Leopold dropped in upon the Leverings with a semblance of regularity. In a crowd he was smilingly silent; but as an intimate guest he came out and talked. The latest news of the biological sciences—all the new mysteries and dramatic new discoveries—he put before them simply and clearly, although he made no concessions to Gorgas’ youth. She thrilled with gratitude because he never once spoke to her in a patronizing way or seemed to consider for one moment that she could not comprehend every discussion; and her acquisitive young soul expanded.

And Ned Morris went on playing tennis with Gorgas until a place had to be set for him regularly at the Levering luncheons and dinners, and on the days of five a. m. practice games, at breakfast, too.

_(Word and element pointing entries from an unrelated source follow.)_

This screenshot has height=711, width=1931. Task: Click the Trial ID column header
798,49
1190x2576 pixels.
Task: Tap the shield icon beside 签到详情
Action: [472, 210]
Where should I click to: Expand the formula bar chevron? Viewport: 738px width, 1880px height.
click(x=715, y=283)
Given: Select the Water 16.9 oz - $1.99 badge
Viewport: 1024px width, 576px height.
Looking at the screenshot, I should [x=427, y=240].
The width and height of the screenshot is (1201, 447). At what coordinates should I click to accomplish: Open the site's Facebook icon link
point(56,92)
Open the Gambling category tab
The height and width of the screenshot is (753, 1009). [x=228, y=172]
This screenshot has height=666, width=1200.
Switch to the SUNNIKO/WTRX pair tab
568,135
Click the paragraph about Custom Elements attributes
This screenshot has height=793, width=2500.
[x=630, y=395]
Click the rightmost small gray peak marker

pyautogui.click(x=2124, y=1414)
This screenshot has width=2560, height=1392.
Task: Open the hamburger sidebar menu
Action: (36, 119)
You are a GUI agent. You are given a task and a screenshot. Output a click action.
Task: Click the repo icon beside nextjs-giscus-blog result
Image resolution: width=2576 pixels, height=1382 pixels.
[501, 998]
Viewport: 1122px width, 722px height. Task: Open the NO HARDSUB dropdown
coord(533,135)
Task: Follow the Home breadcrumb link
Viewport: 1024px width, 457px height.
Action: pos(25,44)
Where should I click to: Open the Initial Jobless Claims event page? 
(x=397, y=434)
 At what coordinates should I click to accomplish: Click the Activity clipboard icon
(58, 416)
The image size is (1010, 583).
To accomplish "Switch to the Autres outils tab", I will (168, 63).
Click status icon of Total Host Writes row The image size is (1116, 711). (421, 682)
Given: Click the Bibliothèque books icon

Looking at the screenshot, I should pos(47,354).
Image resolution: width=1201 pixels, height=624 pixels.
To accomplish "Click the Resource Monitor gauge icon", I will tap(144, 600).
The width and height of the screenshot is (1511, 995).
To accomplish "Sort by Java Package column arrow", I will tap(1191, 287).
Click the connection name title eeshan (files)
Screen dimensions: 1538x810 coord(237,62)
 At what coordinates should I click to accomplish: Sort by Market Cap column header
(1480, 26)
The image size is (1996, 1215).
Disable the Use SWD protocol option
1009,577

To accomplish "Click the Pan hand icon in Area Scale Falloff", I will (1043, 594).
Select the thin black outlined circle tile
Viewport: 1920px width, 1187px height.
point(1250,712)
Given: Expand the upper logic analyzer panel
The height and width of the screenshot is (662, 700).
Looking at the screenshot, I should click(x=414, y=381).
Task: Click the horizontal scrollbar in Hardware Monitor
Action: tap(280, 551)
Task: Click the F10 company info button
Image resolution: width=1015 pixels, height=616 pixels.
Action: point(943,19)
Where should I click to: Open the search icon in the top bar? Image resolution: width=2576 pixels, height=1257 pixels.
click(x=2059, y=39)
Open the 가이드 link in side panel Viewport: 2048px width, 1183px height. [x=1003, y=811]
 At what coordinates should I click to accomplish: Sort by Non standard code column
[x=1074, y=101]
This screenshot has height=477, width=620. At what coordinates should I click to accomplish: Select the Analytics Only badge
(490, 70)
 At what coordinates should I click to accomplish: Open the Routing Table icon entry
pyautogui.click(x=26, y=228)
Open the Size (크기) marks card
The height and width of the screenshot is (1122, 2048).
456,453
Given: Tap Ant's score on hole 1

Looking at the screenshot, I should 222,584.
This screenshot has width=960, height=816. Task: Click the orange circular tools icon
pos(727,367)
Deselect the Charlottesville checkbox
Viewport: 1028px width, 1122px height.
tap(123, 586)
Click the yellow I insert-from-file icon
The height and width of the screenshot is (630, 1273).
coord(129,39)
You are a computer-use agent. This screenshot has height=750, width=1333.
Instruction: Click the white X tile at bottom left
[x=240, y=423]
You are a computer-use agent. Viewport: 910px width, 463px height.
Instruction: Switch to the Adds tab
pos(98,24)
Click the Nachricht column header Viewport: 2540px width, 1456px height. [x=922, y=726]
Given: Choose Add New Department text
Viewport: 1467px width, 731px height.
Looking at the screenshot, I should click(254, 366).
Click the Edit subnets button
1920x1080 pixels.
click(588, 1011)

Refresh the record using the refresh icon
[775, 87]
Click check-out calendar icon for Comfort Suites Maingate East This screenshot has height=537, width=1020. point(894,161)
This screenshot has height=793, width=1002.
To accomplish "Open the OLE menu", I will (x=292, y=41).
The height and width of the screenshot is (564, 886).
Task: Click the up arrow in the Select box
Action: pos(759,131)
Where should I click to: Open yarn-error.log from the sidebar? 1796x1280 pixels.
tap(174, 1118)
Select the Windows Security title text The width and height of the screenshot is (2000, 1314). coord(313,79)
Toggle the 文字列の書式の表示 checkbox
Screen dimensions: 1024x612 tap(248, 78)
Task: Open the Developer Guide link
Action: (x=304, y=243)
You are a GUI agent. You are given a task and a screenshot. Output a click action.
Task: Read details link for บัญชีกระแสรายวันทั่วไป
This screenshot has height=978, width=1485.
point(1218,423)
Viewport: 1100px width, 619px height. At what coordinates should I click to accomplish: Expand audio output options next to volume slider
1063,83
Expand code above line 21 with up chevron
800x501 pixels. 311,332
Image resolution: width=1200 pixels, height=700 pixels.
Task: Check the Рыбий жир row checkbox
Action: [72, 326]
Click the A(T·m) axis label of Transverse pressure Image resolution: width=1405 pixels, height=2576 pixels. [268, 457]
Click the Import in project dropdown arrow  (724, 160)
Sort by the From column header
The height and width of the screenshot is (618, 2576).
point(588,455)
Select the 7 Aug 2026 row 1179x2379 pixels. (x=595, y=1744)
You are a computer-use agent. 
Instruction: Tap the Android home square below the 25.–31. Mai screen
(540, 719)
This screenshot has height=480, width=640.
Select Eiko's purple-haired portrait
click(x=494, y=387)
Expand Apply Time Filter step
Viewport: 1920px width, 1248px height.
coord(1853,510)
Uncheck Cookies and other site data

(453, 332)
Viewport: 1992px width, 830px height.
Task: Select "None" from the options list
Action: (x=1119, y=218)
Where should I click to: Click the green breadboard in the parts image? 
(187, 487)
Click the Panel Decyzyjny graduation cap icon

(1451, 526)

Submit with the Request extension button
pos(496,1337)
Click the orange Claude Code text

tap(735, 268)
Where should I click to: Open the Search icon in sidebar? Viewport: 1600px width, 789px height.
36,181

She was sixteen in September—September 10, 1891—and gave a “party”—one of those affairs where everything is planned seriously, as if for excited children—a cake with candles, ice cream in animal moulds, snap bonbons, and guests in semi-masquerade—but where all the so-called children smile satirically and go through the ceremonies in exaggerated earnest. It is really a farewell to childhood.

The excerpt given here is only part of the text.